**Extracted entries:**
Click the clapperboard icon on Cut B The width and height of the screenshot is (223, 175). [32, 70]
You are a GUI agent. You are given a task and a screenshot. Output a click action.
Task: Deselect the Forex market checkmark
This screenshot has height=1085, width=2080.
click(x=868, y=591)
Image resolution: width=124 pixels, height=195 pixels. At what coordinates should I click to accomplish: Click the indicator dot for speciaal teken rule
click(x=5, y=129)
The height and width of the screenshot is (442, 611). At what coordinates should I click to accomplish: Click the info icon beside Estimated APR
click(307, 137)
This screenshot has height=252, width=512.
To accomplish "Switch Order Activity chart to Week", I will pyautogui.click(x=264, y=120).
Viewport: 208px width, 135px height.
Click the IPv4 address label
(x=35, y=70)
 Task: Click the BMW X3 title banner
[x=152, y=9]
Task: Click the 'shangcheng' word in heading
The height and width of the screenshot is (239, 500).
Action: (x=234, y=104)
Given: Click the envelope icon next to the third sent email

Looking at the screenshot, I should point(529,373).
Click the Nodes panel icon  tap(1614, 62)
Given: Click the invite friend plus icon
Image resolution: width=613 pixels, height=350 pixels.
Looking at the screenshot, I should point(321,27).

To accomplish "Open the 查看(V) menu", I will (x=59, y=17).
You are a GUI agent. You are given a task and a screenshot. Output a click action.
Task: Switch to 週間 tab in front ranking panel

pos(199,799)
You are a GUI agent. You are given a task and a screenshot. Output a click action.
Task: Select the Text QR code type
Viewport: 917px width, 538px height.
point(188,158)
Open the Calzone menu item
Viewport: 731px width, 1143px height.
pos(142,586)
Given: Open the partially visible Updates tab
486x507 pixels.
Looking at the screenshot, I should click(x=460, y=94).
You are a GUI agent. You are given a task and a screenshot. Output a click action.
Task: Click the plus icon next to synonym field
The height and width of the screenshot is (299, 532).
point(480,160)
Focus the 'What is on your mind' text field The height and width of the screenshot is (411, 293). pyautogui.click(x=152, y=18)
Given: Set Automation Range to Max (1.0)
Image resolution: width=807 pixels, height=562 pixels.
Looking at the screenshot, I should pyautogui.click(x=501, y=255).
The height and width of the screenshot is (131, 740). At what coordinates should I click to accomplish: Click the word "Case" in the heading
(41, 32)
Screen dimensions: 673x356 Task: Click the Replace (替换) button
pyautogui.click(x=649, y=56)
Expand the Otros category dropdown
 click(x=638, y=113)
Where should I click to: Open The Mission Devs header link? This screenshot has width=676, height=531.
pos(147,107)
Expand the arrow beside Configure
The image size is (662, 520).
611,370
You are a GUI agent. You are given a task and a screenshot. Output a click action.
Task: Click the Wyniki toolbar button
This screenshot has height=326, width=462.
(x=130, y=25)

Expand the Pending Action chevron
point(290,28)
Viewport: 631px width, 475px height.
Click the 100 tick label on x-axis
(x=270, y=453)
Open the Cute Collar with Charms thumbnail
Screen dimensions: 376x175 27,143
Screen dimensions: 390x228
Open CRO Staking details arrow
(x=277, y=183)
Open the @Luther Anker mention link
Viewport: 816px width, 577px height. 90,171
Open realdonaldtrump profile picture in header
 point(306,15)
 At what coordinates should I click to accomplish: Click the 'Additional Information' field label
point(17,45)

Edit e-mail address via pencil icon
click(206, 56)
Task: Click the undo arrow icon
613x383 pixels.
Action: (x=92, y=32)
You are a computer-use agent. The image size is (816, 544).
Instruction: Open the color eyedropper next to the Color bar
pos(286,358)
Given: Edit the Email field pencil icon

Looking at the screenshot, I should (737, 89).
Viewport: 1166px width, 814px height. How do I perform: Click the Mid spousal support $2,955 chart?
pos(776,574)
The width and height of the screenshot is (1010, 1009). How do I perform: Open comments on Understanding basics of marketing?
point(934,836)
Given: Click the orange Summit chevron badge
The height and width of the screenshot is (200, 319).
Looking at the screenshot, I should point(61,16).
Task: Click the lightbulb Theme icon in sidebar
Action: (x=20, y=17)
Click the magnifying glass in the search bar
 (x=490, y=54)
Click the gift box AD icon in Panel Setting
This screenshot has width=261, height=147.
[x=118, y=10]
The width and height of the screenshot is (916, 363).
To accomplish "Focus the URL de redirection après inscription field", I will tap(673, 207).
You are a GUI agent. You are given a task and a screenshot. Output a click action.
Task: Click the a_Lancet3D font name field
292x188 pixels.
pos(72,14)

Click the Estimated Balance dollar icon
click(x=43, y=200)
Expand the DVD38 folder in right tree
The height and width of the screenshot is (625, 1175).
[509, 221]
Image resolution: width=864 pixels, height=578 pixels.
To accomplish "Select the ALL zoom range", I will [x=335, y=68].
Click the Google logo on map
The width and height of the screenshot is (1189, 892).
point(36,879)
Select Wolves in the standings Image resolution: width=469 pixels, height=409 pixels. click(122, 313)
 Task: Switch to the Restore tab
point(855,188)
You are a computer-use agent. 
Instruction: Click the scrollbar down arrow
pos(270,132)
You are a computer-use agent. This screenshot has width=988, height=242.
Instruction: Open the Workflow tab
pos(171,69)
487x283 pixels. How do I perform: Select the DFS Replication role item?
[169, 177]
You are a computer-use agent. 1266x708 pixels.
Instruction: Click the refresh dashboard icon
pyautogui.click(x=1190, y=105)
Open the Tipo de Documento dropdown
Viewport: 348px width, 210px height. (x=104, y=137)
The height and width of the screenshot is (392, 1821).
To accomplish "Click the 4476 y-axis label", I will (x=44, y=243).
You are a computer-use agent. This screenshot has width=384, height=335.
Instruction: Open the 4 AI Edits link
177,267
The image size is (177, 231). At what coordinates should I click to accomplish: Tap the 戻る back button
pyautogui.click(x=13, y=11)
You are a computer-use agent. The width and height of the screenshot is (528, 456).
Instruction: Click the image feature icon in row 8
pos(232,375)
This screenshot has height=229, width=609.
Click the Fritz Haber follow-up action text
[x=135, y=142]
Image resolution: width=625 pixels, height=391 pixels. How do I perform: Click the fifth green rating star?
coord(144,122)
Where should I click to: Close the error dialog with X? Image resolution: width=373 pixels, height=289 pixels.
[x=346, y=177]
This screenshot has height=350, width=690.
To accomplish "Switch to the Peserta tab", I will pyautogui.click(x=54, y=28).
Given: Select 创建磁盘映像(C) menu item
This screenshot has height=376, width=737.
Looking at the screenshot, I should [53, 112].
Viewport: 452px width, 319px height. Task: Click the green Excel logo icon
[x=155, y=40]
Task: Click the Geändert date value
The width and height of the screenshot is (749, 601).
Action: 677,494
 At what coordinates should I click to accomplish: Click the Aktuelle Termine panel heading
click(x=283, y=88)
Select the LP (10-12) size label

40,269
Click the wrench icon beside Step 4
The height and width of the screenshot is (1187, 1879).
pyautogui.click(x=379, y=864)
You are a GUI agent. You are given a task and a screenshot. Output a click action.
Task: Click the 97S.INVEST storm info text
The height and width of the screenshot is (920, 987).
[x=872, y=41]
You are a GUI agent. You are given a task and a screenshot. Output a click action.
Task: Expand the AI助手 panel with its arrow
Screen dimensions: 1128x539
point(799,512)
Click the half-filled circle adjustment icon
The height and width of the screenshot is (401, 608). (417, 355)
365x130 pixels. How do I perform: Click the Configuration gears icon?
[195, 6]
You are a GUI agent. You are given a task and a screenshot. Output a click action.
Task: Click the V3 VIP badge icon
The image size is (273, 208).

**Exercise prompt:** Every line that holds the string "menu" must be copied from the records above.

**Solved problem:**
To accomplish "Open the 查看(V) menu", I will (x=59, y=17).
Open the Calzone menu item
Given: Select 创建磁盘映像(C) menu item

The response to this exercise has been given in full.